++++ DATA PROVIDED ++++

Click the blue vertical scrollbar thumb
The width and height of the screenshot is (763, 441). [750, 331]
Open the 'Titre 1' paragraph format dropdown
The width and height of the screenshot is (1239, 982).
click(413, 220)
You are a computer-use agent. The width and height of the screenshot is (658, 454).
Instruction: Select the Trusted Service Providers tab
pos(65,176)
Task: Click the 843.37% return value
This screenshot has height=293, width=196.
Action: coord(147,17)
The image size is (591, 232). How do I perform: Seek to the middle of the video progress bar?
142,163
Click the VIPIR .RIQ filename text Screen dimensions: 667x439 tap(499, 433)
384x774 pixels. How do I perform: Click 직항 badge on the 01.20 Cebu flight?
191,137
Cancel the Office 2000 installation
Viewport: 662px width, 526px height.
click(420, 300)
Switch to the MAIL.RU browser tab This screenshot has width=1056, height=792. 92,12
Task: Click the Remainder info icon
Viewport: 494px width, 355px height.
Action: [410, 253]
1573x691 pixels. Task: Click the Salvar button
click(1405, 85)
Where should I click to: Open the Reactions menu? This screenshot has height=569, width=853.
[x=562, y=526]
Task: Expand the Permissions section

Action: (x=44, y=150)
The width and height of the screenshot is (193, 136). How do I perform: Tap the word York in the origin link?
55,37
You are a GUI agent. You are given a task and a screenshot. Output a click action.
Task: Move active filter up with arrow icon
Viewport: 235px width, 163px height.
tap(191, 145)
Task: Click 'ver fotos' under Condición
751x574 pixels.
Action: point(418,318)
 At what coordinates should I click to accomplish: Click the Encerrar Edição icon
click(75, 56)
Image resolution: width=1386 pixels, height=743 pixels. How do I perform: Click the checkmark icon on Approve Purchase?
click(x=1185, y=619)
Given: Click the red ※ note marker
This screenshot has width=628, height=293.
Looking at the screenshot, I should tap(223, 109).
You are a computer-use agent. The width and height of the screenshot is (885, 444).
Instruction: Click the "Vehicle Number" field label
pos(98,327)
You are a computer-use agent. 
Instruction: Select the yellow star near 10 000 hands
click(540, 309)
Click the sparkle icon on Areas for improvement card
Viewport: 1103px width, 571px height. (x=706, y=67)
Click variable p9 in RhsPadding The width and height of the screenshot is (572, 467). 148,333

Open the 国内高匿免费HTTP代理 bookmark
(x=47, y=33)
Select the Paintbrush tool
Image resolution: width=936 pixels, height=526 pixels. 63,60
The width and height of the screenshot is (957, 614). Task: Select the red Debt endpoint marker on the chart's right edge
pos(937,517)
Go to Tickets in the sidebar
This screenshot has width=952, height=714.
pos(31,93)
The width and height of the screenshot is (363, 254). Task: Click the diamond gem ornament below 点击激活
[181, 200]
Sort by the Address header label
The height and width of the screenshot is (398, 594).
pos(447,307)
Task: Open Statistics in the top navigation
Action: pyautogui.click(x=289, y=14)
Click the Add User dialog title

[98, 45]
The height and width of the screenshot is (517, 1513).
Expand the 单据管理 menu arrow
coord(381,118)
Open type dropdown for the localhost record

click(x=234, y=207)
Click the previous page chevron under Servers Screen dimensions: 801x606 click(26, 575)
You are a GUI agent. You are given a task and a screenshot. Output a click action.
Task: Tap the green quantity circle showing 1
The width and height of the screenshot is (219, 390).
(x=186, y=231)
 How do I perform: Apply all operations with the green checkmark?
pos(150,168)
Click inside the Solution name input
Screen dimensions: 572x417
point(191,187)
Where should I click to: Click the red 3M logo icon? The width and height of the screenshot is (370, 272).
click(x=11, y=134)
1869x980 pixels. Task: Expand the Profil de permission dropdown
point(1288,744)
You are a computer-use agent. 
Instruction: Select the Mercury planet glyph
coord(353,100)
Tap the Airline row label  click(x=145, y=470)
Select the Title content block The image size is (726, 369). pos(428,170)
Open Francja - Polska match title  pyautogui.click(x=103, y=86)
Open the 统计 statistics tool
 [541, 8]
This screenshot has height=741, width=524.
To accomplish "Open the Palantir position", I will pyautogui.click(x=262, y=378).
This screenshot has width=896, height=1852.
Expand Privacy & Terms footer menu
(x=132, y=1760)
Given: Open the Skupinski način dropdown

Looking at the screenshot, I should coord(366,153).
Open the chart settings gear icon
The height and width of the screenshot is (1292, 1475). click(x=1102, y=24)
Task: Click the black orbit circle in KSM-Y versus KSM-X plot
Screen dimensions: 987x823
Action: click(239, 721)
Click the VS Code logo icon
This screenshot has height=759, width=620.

++++

PROBLEM STATEMENT:
Where a line in the material above holds "under", copy that line.

RESULT:
Task: Click 'ver fotos' under Condición
Click the previous page chevron under Servers Screen dimensions: 801x606 click(26, 575)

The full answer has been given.